In the meantime, legislators have proposed a handful of bills (notably, HB 1385 and HB 2060) that would allow qualifying MMJ patients to apply to have marijuana convictions erased from their records. But none of the various bills has made it to floor debate, the principal bills cited above having been stuck in committee since May 2020. Some prison reforms signed into law in July of 2019 granted circuit courts the right to create special drug treatment courts and gave prosecutors the authority to create diversion programs to keep drug offenders out of prison. The bills will allow certain non-violent offenders to apply for parole, but do not specifically address marijuana offenders.
Despite the legalization of marijuana for medicinal use, prohibition proceeds apace. As recently as 2019, as many as 10% of arrests in the state were for marijuana possession. An April 2020 report from the ACLU of Missouri shows that over the past decade, black Missourians were 2.6 times more likely to be arrested for marijuana possession than their white counterparts. In 2018, Missouri had the 11th highest rate of arrests for marijuana possession nationally. During that same year, law enforcement officials nationwide made more arrests for marijuana than for all violent crimes combined.

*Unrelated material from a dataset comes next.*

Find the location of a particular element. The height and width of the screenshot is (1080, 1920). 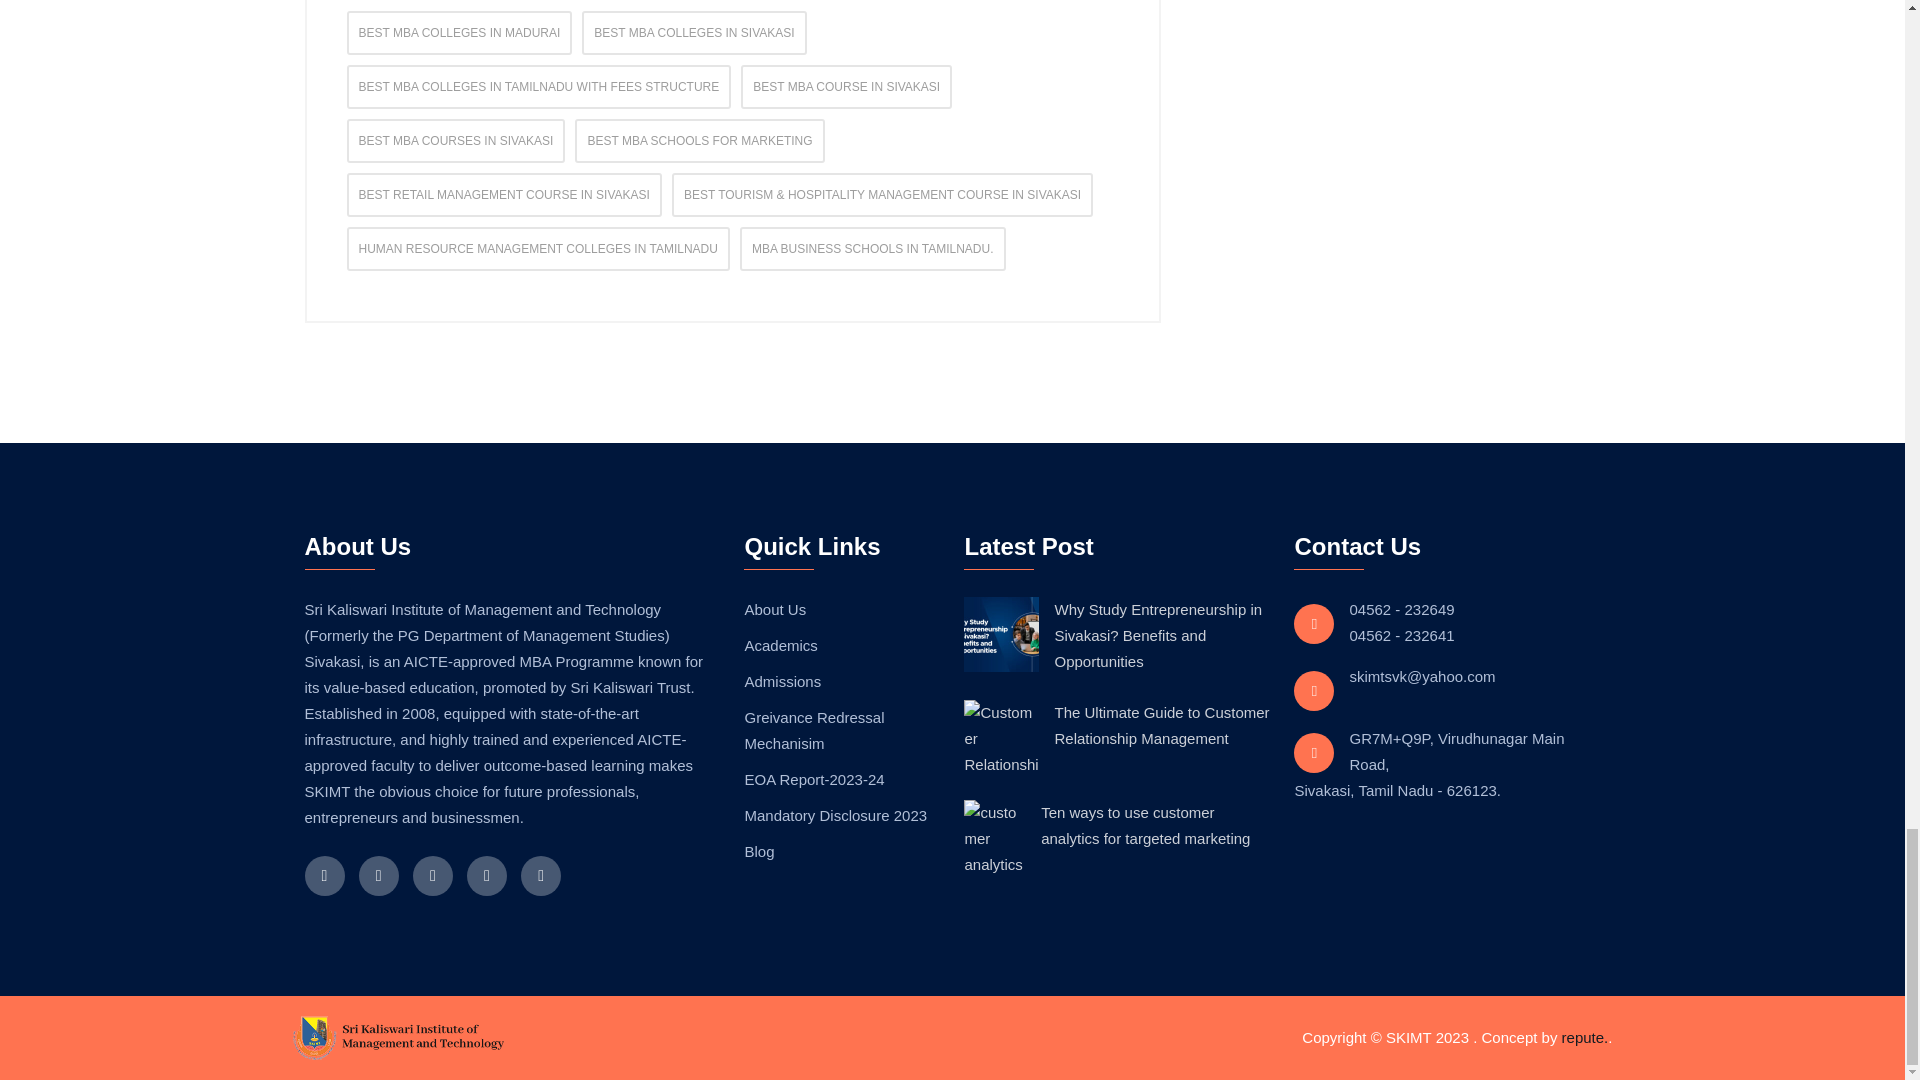

Facebook is located at coordinates (323, 876).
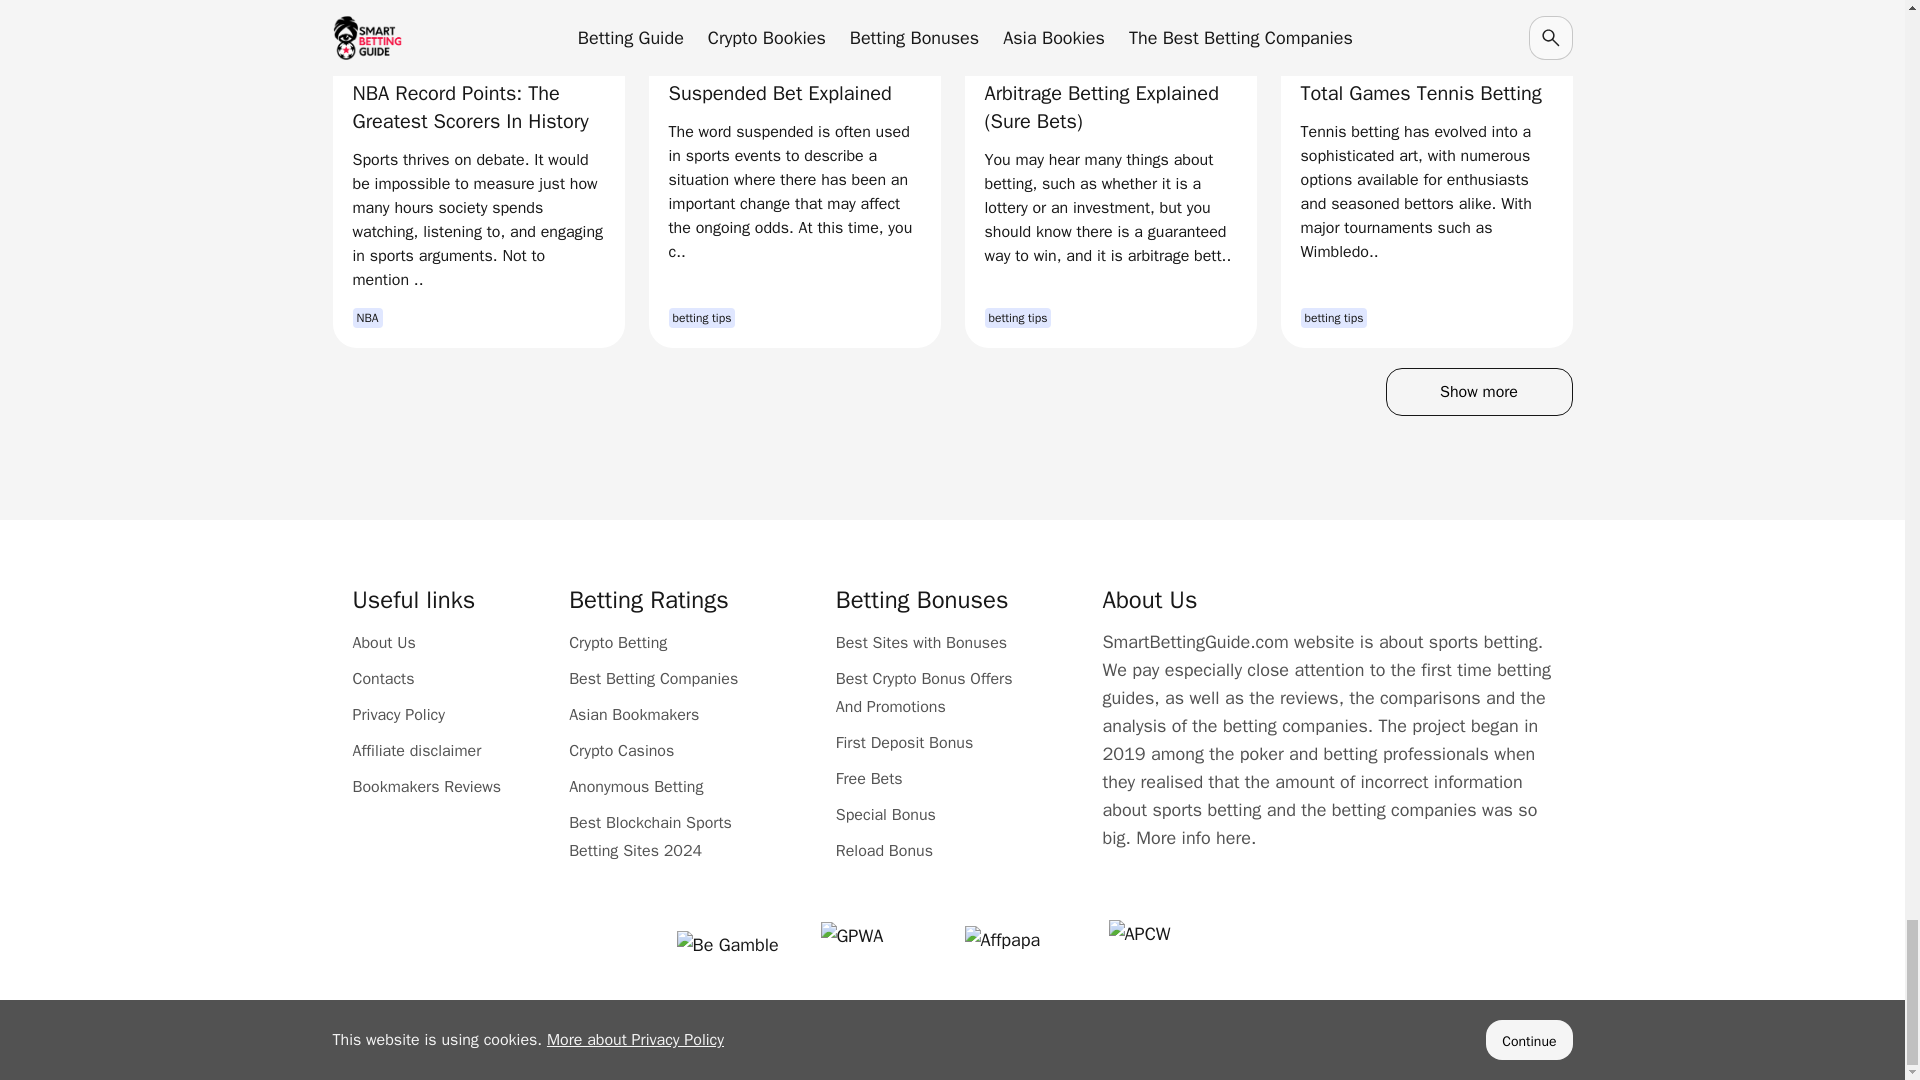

One in three Americans has a criminal record, and research has shown the cascading effects that the stigma of a criminal record can have on “income, savings and assets, education, housing, and family strength and stability,” over a period of several generations. Currently, medical marijuana businesses in Missouri are legally barred from hiring or contracting with convicted felons, making rehabilitation through work in the industry a practical impossibility. With medical marijuana moving ahead, and recreational marijuana on the horizon, Missouri will soon face tough questions about how it treats non-violent marijuana offenders.